Symmetric Encryption Flashcards
What technique is used to cause “Confusion”?
substitution
Is substitution sufficient encryption
No
Why is “Diffusion” important to encryption
It defeats cryptoanalysis to remove the frequency of common letters/words in a message
What technique is used to cause “Diffusion”
permutation
Are substitution and diffusion sufficient for encryption?
No. Need also rounds,.. need repeated rounds of substitution and diffusions
Why are multiple rounds used for block ciphers? and encryption in general?
Because only 1 round does not sufficiently substitute and permutate every single bit.
How long is the actual Key in DES?
56 bits
How is decryption in DES done?
Same steps of operations as in encryption except that per-round keys are used in reverse order
How to express DES round operations in an algebraic expressions? (hint: there are 2 expressions)
L(n+1) = Rn R(n+1) = Ln XOR Mangler(Rn,Kn)
What is the Feistel structure? (hint: it’s DES’s decryption structure)
The characteristic that the only difference between encryption and decryption is the key schedule
In a DES round, what performs the bulk of the processing?
Mangler function
What are the 2 shortcomings of DES
- key space is too small, only 2^56 different keys which can be overcome by brute force (main reason)
- S-box design criteria was a secret and not openly shared for improvement
How is triple DES different from DES
3 different sets of 56-bit keys could be used with 3 encryption/decryption rounds
Advantage w triple DES is that it supports multiple key lengths up to 168-bits (56*3)
Drawback is that triple DES is not efficient for running DES 3x
AES possible key lengths are:
128, 192, or 256 bits
What conceptual steps are in each of multiple rounds in AES?
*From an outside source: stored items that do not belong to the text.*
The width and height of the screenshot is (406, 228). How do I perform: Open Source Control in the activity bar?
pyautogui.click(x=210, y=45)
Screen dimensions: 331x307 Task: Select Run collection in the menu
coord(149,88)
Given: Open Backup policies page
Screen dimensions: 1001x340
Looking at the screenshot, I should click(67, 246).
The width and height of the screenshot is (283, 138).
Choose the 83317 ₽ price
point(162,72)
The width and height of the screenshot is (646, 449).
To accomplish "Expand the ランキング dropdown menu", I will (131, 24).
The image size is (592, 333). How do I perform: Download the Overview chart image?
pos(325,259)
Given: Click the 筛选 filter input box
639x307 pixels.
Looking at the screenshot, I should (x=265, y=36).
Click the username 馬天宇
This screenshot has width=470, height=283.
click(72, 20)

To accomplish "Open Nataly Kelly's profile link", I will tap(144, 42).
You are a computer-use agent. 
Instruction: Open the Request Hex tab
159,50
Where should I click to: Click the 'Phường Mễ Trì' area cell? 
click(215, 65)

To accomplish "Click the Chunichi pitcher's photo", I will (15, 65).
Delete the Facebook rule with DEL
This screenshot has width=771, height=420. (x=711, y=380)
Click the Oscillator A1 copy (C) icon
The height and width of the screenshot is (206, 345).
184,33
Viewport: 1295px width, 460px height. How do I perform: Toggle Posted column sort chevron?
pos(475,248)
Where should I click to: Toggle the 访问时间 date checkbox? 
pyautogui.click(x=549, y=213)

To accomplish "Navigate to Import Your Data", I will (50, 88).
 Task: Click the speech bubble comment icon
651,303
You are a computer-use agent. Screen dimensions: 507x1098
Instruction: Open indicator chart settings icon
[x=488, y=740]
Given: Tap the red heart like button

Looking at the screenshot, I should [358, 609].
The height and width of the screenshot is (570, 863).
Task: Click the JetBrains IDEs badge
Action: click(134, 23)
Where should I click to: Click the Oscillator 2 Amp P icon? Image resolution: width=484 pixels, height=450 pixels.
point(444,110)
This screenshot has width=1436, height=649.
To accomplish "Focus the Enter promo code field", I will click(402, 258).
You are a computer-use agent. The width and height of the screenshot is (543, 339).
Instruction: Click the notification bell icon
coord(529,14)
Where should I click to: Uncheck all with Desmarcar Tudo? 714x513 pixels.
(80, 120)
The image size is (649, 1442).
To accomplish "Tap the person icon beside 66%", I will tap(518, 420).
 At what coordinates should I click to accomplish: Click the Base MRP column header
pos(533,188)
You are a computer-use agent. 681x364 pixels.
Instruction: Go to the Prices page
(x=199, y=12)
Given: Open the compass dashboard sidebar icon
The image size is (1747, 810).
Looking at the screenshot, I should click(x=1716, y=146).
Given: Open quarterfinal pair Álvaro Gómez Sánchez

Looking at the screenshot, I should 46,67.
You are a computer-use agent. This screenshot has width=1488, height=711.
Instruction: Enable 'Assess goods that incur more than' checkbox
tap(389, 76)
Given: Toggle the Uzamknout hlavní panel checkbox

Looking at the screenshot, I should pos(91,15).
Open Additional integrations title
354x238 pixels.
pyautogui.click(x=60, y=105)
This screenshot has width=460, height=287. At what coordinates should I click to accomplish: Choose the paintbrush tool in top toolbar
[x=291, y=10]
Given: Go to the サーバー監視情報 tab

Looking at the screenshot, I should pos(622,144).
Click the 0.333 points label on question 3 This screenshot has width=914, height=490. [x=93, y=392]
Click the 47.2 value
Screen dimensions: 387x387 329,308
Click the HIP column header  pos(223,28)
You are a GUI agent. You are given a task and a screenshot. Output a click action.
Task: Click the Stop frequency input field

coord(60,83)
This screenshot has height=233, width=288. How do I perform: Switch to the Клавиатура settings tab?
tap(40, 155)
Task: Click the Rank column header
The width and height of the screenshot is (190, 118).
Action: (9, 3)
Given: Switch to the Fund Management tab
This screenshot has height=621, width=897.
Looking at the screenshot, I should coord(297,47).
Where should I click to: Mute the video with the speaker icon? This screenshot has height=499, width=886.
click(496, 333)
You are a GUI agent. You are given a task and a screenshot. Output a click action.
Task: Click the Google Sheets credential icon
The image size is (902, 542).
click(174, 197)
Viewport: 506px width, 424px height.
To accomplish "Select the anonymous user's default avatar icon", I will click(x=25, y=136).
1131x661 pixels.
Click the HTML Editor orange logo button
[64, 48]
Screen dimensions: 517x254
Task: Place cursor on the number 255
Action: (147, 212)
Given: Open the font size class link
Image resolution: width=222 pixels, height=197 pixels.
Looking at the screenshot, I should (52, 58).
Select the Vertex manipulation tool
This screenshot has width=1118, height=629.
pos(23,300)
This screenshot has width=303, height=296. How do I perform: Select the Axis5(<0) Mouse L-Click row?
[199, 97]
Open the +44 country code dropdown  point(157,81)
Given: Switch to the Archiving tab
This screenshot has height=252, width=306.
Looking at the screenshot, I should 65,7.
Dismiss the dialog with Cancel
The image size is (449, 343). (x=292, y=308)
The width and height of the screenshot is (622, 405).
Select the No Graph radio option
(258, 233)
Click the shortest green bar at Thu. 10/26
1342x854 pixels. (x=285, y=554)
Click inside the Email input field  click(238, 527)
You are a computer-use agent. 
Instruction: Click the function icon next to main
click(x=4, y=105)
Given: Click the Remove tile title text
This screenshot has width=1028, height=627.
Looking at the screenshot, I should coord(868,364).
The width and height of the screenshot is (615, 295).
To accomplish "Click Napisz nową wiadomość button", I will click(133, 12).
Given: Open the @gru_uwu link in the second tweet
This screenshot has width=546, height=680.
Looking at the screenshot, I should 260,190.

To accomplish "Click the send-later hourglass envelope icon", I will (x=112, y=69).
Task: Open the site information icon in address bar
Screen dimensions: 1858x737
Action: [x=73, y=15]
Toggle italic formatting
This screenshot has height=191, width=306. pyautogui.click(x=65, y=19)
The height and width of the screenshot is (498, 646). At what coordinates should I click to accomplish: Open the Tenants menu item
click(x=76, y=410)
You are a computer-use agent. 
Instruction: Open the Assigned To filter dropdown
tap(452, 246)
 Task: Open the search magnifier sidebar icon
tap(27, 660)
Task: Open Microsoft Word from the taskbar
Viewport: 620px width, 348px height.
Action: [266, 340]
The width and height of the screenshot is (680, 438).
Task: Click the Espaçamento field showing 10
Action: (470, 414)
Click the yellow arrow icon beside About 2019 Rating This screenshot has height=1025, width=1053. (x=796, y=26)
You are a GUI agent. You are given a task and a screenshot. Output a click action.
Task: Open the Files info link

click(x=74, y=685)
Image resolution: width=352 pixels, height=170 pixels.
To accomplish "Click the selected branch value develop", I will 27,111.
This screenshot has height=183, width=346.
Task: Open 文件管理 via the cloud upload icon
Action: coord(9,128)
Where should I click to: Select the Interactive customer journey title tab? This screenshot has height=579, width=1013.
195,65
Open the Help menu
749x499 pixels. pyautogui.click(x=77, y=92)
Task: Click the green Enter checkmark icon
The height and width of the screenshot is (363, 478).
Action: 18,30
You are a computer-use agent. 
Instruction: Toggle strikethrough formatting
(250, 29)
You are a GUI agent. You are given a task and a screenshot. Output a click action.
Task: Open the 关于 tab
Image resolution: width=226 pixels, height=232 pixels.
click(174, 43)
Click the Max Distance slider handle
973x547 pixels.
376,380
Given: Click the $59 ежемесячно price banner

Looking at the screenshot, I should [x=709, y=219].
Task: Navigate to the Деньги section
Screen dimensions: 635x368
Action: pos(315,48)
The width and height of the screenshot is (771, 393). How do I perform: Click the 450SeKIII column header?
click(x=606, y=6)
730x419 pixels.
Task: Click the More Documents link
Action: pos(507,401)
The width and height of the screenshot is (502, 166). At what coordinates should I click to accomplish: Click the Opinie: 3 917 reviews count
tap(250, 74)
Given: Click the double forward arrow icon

- Substitute bytes (S-Box table)
- Shift rows (permutation)
- Mix columns (substitute bytes in colmn as fxn of bytes in colmn)
- XOR round-based key
Is AES reversible
Yes
To encode very large messages, ECB could be used.
What happens when the message doesn’t evenly fit into the plaintext blocks?
How do we keep from very making an entry for every possible plaintext block?
- the last block is padded to fill out the block size
- use an entry only for the text being ciphered
Same key is used for all plaintext blocks
What’s the shortcoming of ECB (Encryption Code Book)?
for the same plaintext block, we get the same ciphered block because the same key is used for all blocks
What would attackers do to exploit this weakness?
Attackers could substitute known cipher blocks to plaintext blocks to conduct cryptoanalysis
What’s the most common way to encrypt a large message?
CBC - Cipher Block Chaining
The ciphered block is used and XORed with encryption of the next block
How is a CBC encrypted message decrypted?
Going backwards from the last to 1st ciphered block, decrypt, and to decrypt the 1st ciphered block, the receiver must also have the Initialization vector (that is initially XORed w the first plaintext message)
List cipher algorithms that protect confidentiality
AES, DES, CBC, ECB
How can we use CBC to ensure message integrity
send the last block of plaintext with the last block of CBC, but not the best way.
Best way is to use 2 separate keys, 1 for encryption (confidentiality) and another 1 for generating residue for integrity OR
CBC the message concatenated with the hash of the message.